I would say two things. First, God loves stories. The Bible is a story of his dealings with humanity. God could have written a theological text, but he didn’t. He chose to communicate through the stories of people’s lives. Jesus himself was much more of a storyteller than a theological expositor. I think he communicated through stories because he knew that’s what people would respond to. I see my writing the same way. I’m a nonfiction guy myself. Most of what I read is nonfiction. But a lot of people aren’t that way. They want to read a good story. I’m especially trying to reach people who would never consider picking up a piece of theological nonfiction, but love to read fiction.
Second, I always try to have what Jesus says be as biblically accurate as I can make it. In my stories I want to have Jesus communicating what the Bible, the New Testament in particular, is telling us. I always try to stay open to readers coming back and saying, “Show me where the Bible teaches that.” If I can’t show it, it shouldn’t be in my books.
Your writing portrays characters that may be religious, but to whom Jesus is a “perfect stranger” – Do you think this is true of many Christians?
The Apostle John makes clear in his first epistle that all true believers “know Him who is true.” So Jesus is not a true stranger to any believer in him. On the other hand, we are told to grow in the grace and knowledge of our Lord, and for many of us there’s a lot of growing to do on both counts! We have been steeped in legalism, or we have put ourselves on a performance basis with God, or we simply don’t really know the loving heart of the Father toward us. Certainly God doesn’t want to be a stranger to any of us—he wants us to know him intimately.
On a side note, my original title for Night with a Perfect Stranger said not “Perfect Stranger” but “Perfect Friend”, because Jesus is truly the Perfect Friend to all of us, isn’t he? But we went with Perfect Stranger for the continuity of the series, which made sense.
What future projects are you working on?
This month, I am also releasing as an e-book (and later as a print book) my first non-religious novella, called Patriot Rules. It’s in the same style as the Perfect Stranger books—heavy on the dialogue, and giving the reader plenty of concepts to ponder—but this time it involves time travel and the Founding Fathers. The protagonist, a politically active college kid, is given the chance to go back to the Constitutional Convention in 1787 and rewrite the Constitution as he sees fit. He does, and returns expecting a utopian paradise. Instead, the country is in shambles because of him. The Founders give him a chance to set it right, but only after he travels back to the 18th century and meets with them in their settings to discover why they set up the government the way they did, and why, in its original design, it worked so well. I’m hoping readers will find it both fascinating and timely in this presidential election year.
If you could give one piece of advice to an emerging writer, what would it be?
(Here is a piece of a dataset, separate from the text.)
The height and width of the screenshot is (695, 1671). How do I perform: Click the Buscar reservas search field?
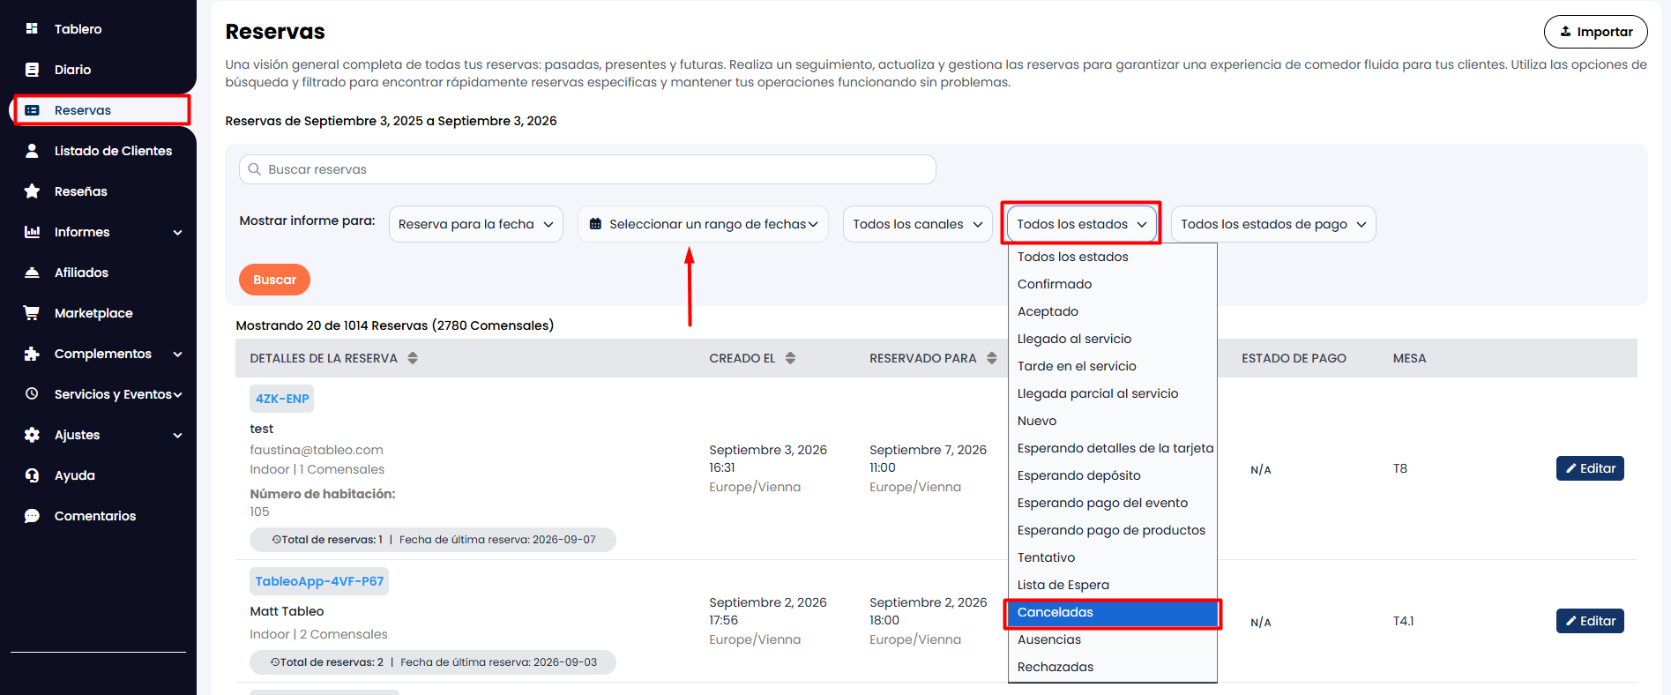(587, 169)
Don’t give up hope if traditional publishing channels don’t work for you at first. My agent couldn’t find a publisher for Patriot Rules, which really surprised him. So we are doing it as an e-book. There are more ways to get your book out to readers than ever before. If your material is a good read, it will find readers eventually. But it may or may not find a huge distribution. You have to be OK with that. It’s a blessing to those that do read it. I’ve had books sell great and books sell poorly. The one book I wrote that was a finalist for a Christy Award, The Last Christian, didn’t sell that well. I had to accept that those people who did read it seemed to be blessed by it—that’s what they told me, at least. That is heartening. You can only be true to what God lays on your heart to write; you can’t control what becomes of it.